# Entering UK with expired TB Test.... HELP



## Kahn_100 (Nov 30, 2019)

Good Morning people...

My wife recently got her spouse visa to enter the UK on 2nd December 2020.

At the time of the application, her TB test was valid and is due to expire on 6 Jan 2021.

I had already booked my flight to see her prior to applying for the visa in October 2020 to travel in Dec 2020 and return 10 Jan 2021. I'm hoping to bring her back with me.

My question is, can she travel on a expired TB test ?, if so can someone please provide a link to confirm the information as i'm reading mixed replies.


i would appreciate all your help..

Thank you

Kash


----------



## ILR1980 (Feb 5, 2016)

Immigration rules only mention that TB certificate should be valid at the time you submit your visa application i.e when you pay your visa processing fees. I dont see any issues traveling with expired TB certificate. They would not even bother to ask about it when you arrived at Heathrow airport. 

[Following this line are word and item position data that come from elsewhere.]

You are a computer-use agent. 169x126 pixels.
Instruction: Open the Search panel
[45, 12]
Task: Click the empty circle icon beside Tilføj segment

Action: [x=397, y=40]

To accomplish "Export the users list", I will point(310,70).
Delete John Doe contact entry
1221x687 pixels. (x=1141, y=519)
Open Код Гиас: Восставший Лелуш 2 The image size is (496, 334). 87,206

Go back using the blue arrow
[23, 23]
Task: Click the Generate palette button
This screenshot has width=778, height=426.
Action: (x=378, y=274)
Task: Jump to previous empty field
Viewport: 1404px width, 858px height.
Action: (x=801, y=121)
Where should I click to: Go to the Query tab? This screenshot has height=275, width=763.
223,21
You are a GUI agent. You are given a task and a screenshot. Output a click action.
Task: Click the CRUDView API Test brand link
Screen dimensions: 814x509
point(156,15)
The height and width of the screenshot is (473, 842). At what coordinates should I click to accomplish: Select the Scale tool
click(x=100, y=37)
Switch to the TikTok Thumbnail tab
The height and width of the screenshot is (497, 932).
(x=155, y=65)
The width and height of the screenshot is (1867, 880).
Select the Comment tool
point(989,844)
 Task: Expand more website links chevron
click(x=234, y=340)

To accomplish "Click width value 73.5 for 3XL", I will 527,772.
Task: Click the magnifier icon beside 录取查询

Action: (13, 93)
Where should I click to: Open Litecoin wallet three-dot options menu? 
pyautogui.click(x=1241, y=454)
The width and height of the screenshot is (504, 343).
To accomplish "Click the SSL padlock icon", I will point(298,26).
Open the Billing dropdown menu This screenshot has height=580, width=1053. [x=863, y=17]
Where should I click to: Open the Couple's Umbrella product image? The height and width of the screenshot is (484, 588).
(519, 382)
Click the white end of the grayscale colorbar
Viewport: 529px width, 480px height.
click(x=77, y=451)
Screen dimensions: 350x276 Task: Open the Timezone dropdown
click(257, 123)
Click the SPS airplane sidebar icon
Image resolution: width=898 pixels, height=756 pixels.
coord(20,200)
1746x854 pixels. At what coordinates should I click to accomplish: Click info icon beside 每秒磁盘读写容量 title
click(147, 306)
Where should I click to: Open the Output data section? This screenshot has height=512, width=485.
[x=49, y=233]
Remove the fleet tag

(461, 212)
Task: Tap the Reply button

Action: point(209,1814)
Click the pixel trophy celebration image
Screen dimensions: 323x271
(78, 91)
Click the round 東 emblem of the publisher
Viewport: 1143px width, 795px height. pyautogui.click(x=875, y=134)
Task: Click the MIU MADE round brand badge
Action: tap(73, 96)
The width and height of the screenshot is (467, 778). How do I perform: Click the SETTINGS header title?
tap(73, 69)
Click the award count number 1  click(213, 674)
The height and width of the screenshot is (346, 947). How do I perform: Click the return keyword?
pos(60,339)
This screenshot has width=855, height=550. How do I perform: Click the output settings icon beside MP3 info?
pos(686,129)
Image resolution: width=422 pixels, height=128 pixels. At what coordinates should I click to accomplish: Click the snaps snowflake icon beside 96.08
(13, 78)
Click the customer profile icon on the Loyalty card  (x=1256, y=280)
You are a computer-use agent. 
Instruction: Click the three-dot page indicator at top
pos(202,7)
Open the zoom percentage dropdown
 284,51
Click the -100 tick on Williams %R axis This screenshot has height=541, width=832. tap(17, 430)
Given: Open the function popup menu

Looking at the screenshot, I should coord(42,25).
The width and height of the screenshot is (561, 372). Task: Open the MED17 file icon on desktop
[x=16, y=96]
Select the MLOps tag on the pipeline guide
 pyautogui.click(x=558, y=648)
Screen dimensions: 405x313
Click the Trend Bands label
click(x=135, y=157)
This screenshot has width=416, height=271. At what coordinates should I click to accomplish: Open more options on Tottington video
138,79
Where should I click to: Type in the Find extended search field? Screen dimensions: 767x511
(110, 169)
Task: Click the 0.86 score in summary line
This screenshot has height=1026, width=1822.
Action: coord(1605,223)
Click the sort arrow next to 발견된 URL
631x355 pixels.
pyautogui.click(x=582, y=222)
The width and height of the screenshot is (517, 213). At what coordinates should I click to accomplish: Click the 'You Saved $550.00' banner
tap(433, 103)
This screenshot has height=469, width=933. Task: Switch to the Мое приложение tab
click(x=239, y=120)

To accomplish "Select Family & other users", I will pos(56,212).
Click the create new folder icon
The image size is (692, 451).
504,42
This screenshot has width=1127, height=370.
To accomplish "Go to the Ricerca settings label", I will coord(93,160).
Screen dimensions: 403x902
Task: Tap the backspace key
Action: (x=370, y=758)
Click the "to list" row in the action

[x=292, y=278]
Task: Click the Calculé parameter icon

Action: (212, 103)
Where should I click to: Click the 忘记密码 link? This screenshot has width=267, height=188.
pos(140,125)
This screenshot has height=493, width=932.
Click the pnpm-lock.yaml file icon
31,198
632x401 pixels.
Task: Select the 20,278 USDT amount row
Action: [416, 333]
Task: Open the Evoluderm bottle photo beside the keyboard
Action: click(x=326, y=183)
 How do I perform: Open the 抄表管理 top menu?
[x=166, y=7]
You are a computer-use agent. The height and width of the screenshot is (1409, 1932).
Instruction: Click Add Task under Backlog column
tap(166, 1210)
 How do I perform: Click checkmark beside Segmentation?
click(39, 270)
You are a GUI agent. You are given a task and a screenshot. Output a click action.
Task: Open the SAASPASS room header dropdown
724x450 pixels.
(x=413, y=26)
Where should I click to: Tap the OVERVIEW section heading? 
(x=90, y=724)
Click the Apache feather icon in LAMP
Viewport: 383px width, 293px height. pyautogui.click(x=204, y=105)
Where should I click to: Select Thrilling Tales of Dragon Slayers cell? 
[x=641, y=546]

You should travel before the expiry date of vignette sticker


----------



## Kahn_100 (Nov 30, 2019)

ILR1980 said:


> Immigration rules only mention that TB certificate should be valid at the time you submit your visa application i.e when you pay your visa processing fees. I dont see any issues traveling with expired TB certificate. They would not even bother to ask about it when you arrived at Heathrow airport.
> 
> You should travel before the expiry date of vignette sticker


Thank you for you’re reply. That actually does sound correct and makes sense.
I just checked her passport and I believe they have given her 90 days to travel..... I was unsure what the date range was for but I believe it is for the vignette.


----------



## WestCoastCanadianGirl (Mar 17, 2012)

I’d advise your wife to travel with the TB test result (and the other documentation used when the application was lodged) anyway, in the off chance that they ask to see it.... when I came over on a Fiancée Visa back in ‘12, the Border Force chap was more interested in chatting to my husband (who had come to Canada for a few days to escort me to London) about football than asking any questions about my visa... I had all of the paperwork in my carry on bag (as was the advice of the lovely people here) but he ended up just stamping my passport and waved us through.


----------



## maham555 (Jun 26, 2021)

Kahn_100 said:


> Good Morning people...
> 
> My wife recently got her spouse visa to enter the UK on 2nd December 2020.
> 
> ...


i have same question please tell me what should i do


----------



## maham555 (Jun 26, 2021)

can i travel with expired tb test is it ok


----------



## DharshiniUmapathy16 (4 mo ago)

Kahn_100 said:


> Good Morning people...
> 
> My wife recently got her spouse visa to enter the UK on 2nd December 2020.
> 
> ...


How was your wife's travel?! Did they allow her with expired TB report. Can you please post about the experience.


----------